Copyright (c) 1990-97 by Donald R. Tveter

The Algorithm Menu Window

The items in this menu window deal with parameters that affect the numerical operations of the training process. A number of different variations on the original back-propagation algorithm have been proposed in order to speed up convergence and some of these are included in this program.

Activation Functions

The two choices for activations functions in this version are the standard smooth sigmoid, 1/(1+exp(-x)) where x is the input to a node and the linear activation function where the value is simply the input. For classification problems using the standard smooth sigmoid in both layers normally works best. On the other hand the range of the output unit values is limited to 0 to 1, if you have a function approximation problem you should make the hidden layer the sigmoid and the output layer linear. If you have large output values, maybe larger than about -10 to 10 you should consider scaling the values by the mean and standard deviation before submitting it to the program. If the output values that take on a very large range you should consider taking the log of the value (or log(1+t) where t is the target value).

Training a network to output real values with the linear activation function can also be unstable, the program may start printing out the string "NaN" (not a number). This problem can be minimized by using either Quickprop or Delta-Bar-Delta.

There is a button that brings up a menu to change the output layer activation function. There is also a button that changes the hidden layer activation function but there is no advantage to using the linear activation function on the hidden layer at least in terms of the type of solutions you can represent, a non-linear hidden layer adds a certain magic that you can't get from a linear hidden layer.

The typed commands to make the output layer linear or sigmoid are:

a aol
a aos
This is derived from the following, the first a is for algorithm, the second a from activation function, o for output and l for linear or s for sigmoid.

The Derivatives

The correct derivative for the standard activation function is s(1-s) where s is the activation value of a unit however when s is near 0 or 1 this term will permit only very small weight changes during the learning process.
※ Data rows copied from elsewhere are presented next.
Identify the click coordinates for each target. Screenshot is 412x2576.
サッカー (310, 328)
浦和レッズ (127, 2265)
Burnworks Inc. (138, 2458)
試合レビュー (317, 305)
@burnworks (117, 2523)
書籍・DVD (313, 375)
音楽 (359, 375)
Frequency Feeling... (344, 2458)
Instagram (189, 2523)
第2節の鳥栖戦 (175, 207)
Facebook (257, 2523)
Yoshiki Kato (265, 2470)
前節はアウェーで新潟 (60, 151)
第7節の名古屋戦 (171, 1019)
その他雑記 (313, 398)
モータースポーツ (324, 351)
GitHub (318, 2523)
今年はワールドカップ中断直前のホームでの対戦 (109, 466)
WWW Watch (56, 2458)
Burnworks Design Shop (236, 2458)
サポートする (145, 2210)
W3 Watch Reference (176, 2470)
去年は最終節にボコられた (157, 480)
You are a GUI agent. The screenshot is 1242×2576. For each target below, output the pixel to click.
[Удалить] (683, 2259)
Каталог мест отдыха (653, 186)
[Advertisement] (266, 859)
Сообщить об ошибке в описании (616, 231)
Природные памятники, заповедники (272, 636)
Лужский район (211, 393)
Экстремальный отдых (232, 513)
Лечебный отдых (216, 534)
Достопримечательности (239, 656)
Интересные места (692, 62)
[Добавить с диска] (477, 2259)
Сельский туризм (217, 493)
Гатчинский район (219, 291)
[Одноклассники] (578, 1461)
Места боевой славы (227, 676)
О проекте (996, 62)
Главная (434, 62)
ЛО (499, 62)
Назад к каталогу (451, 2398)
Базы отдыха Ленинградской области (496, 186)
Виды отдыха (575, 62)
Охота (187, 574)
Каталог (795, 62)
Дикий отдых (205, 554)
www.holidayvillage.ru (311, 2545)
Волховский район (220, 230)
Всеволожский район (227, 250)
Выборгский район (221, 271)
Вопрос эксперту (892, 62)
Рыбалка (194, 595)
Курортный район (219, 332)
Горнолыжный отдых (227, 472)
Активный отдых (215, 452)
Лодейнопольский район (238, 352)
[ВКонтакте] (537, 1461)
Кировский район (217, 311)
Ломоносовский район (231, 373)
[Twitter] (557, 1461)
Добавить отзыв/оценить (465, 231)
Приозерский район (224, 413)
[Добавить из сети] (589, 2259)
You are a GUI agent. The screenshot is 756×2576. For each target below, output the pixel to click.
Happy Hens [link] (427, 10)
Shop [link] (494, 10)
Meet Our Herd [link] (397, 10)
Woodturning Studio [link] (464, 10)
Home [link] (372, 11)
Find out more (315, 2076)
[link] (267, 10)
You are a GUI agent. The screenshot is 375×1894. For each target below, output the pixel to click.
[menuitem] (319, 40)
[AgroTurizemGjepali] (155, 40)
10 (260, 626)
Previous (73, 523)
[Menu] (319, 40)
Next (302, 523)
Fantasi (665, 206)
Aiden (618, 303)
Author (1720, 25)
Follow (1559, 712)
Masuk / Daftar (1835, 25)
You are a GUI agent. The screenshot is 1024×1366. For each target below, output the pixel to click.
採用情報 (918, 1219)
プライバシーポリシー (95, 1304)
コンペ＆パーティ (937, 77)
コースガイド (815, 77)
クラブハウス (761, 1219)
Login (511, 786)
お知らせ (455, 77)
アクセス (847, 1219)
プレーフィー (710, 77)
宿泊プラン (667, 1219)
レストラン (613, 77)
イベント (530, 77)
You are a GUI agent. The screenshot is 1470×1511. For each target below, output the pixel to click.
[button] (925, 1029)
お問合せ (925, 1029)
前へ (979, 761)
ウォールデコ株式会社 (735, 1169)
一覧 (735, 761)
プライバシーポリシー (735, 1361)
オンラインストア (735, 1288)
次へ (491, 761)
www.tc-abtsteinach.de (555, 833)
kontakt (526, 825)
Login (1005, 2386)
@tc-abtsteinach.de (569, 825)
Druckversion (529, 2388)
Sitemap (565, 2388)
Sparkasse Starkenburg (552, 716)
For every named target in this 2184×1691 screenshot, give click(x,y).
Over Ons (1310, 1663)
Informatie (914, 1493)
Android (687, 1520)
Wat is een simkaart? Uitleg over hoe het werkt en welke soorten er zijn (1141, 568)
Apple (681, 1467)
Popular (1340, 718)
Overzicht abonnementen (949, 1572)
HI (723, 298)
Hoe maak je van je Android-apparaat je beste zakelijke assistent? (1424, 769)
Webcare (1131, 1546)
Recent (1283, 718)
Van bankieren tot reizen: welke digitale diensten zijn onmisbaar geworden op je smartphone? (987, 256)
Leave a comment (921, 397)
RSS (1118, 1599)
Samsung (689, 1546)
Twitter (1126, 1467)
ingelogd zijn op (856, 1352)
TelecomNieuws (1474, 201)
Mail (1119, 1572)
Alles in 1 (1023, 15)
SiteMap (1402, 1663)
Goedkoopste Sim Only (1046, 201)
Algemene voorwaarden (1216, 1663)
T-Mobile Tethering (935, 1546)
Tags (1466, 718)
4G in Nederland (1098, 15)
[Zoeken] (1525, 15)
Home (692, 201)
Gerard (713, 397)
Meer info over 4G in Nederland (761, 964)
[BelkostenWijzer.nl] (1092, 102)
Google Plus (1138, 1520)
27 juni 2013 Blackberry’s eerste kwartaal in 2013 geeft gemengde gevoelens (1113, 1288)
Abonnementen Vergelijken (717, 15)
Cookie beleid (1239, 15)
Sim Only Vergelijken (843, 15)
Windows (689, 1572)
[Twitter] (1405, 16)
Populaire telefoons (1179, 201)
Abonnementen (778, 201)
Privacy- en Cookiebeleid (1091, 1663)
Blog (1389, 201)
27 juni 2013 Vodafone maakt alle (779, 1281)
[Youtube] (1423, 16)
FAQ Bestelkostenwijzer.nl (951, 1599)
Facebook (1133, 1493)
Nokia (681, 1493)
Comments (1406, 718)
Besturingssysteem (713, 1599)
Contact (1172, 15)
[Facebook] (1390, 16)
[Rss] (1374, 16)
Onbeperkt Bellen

To counter this problem Scott Fahlman proposed the following one for the output layer:

0.1 + s(1-s)

and it produces faster training almost all the time.

Besides Fahlman's derivative and the original one the differential step size method (a bad name) by Chen and Mars drops the derivative term in the formula for the output layer and uses the correct derivative term for all other layers. The name "differential step size" comes from the fact that the hidden layer learning rate should be much smaller than the output layer learning rate.

A paper by Schiffmann and Joost shows that simply dropping the derivative term in the output layer is appropriate for classification problems since that is what you get if you use the cross entropy error function rather than the squared difference error function.

The typed commands are:

a dc   * use the correct derivative for whatever function
a dd   * use the differential step size derivative (default)
a df   * use Fahlman's derivative in only the output layer
a do   * use the original derivative (same as `c' above)

Update Methods

The choices are the periodic (batch) method, the "right" continuous (online) method, the "wrong" continuous (online) method, delta-bar-delta and quickprop. There are details on this methods in the D, G and Q menu windows, in most cases Quickprop will give the fastest training. The typed commands to set the update methods are:

a uC   * for the "right" continuous update method
a uc   * for the "wrong" continuous update method
a ud   * for the delta-bar-delta method
a up   * for the original periodic update method (default)
a uq   * for the quickprop algorithm

Tolerance

The program will stop training when the output values are close enough to the target values. Close enough is defined by the t command as in:

t 0.1
where every output unit for every pattern must be within 0.1 of its target value. Another looser standard is to simply make the average error smaller than some value but this program does not implement that. In practice in classification problems you only care about the right answer getting the largest output value. In the A menu window there is an entry box where you can type in a new tolerance value.